The long-term interest of Dr. Marco Giovannini's research laboratory is the genetics and biology of human cancer predisposition and progression. His lab has made a number of seminal contributions to the characterization of major tumor suppressors such NF1, NF2, p53, APC, and SMARCB1. Using a variety of engineered mouse lines to study the effects and interactions of these genes in vivo, the lab strives to develop models that faithfully replicate human tumorigenesis. These in turn are utilized for the development and testing of novel treatments and therapeutics.
In particular, the Giovannini lab's present research interests focus on the function of the NF2 tumor suppressor gene, mutated in patients with neurofibromatosis type 2 (NF2) with the goal of providing novel therapeutic options to patients. Subjects who inherit a mutated allele of the NF2 gene inevitably develop schwannomas affecting particularly the superior vestibular branch of the 8th cranial nerve, usually bilaterally. Meningiomas and other benign central nervous system tumours such as ependymomas are other common features. Recent studies suggest that the NF2 protein may coordinate the processes of growth-factor receptor signaling and cell adhesion. Varying use of this organizing activity by different types of cells could provide an explanation for the unique spectrum of tumors associated with NF2 deficiency.
Although NF2 affects a relatively small percentage of persons, population studies suggest that up to 1 in 300 people will develop a tumor with an underlying sporadic NF2 mutation in their lifetime. This includes patients with unilateral (sporadic) vestibular schwannomas and meningiomas. Therefore, what is learned in developing therapies for NF2-related tumors promises broader clinical applications.
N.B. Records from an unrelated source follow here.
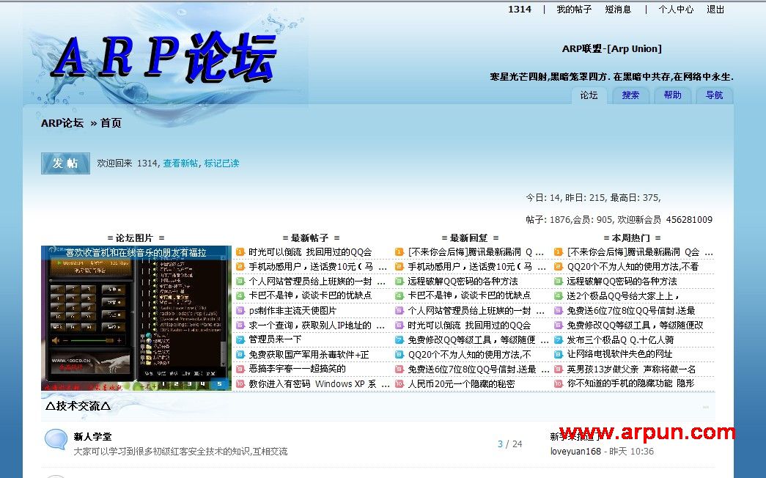Open 个人中心 in the top bar

click(x=675, y=10)
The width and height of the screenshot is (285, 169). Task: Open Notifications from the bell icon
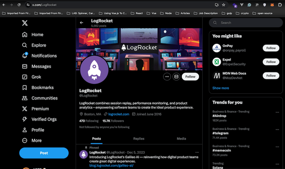[25, 55]
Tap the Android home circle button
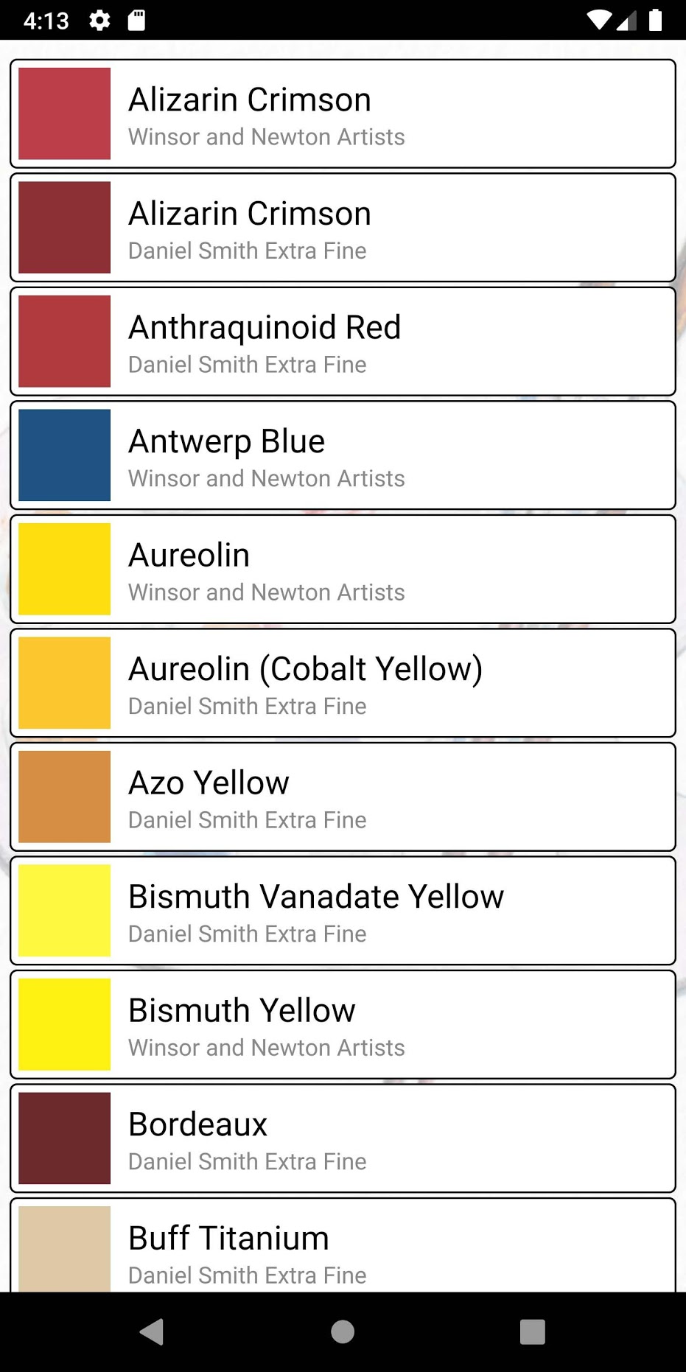The height and width of the screenshot is (1372, 686). point(343,1331)
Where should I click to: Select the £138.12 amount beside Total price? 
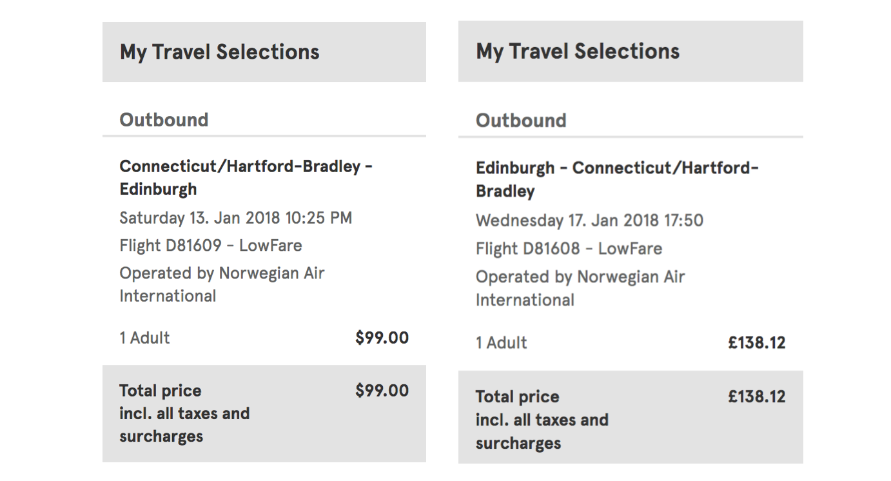tap(756, 397)
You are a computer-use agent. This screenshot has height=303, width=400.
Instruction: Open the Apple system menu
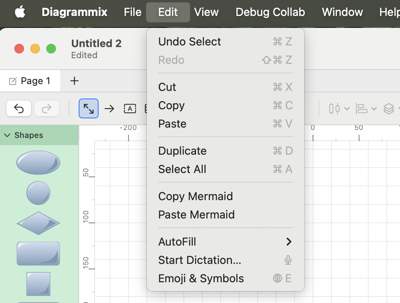[x=20, y=12]
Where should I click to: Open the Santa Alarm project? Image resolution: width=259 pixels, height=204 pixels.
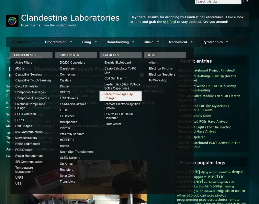(113, 124)
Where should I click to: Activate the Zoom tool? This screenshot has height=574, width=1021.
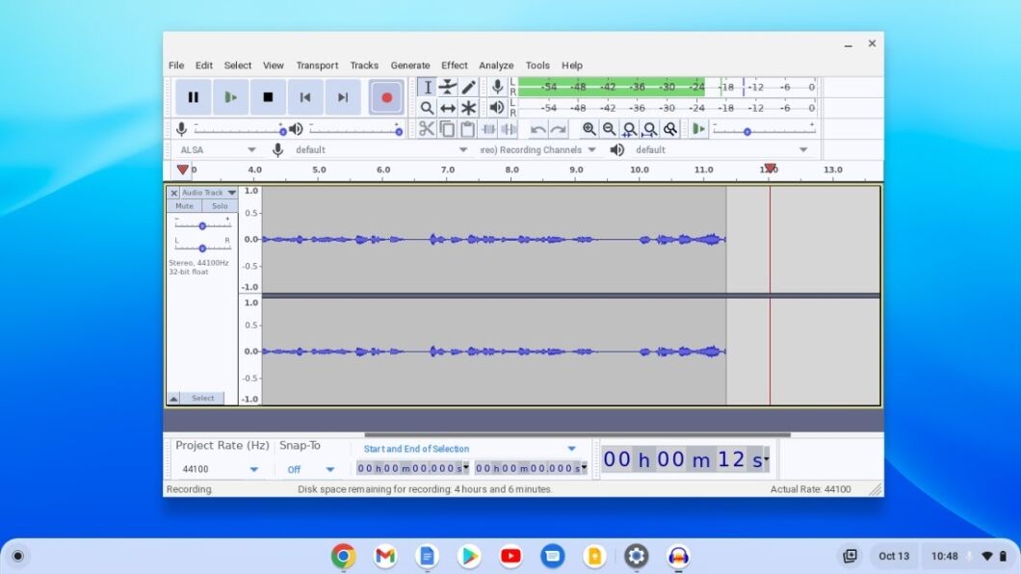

The recent discovery that the gene responsible for NF2 is also associated with a number of different kinds of cancers has expanded the impact of this work dramatically.
The lack of satisfactory treatments for NF2-related tumors represents a significant unmet medical need. The overarching goal of Giovannini's lab is to find drugs that will improve the treatment and long-term survival of NF2 patients, and ultimately provide them with a better quality of life.
Goutagny S, Raymond E, Esposito-Farese M, Trunet S, Mawrin C, Bernardeschi D, Larroque B, Sterkers O, Giovannini M, Kalamarides M. Phase II study of mTORC1 inhibition by everolimus in neurofibromatosis type 2 patients with growing vestibular schwannomas. J Neurooncol. 2015 Apr;122(2):313-20. doi: 10.1007/s11060-014-1710-0. Epub 2015 Jan 8.
Giovannini M, Bonne NX, Vitte J, Chareyre F, Tanaka K, Adams R, Fisher LM, Valeyrie-Allanore L, Wolkenstein P, Goutagny S, Kalamarides M. mTORC1 inhibition delays growth of neurofibromatosis type 2 schwannoma. Neuro Oncol. 2014 Apr;16(4):493-504. doi: 10.1093/neuonc/not242. Epub 2014 Jan 10.
Paganini I, Chang VY, Capone GL, Vitte J, Benelli M, Barbetti L, Sestini R, Trevisson E, Hulsebos TJ, Giovannini M, Nelson SF, Papi L. Expanding the mutational spectrum of LZTR1 in schwannomatosis. Eur J Hum Genet. 2014 Oct 22. doi: 10.1038/ejhg.2014.220. [Epub ahead of print]
Tanaka K, Eskin A, Chareyre F, Jessen WJ, Manent J, Niwa-Kawakita M, Chen R, White CH, Vitte J, Jaffer ZM, Nelson SF, Rubenstein AE, Giovannini M. Therapeutic potential of HSP90 inhibition for neurofibromatosis type 2. Clin Cancer Res. 2013 Jul 15;19(14):3856-70. doi: 10.1158/1078-0432.CCR-12-3167. Epub 2013 May 28.
Peyre M, Stemmer-Rachamimov A, Clermont-Taranchon E, Quentin S, El-Taraya N, Walczak C, Volk A, Niwa-Kawakita M, Karboul N, Giovannini M, Kalamarides M. Meningioma progression in mice triggered by Nf2 and Cdkn2ab inactivation. Oncogene. 2013 Sep 5;32(36):4264-72. doi: 10.1038/onc.2012.436. Epub 2012 Oct 8.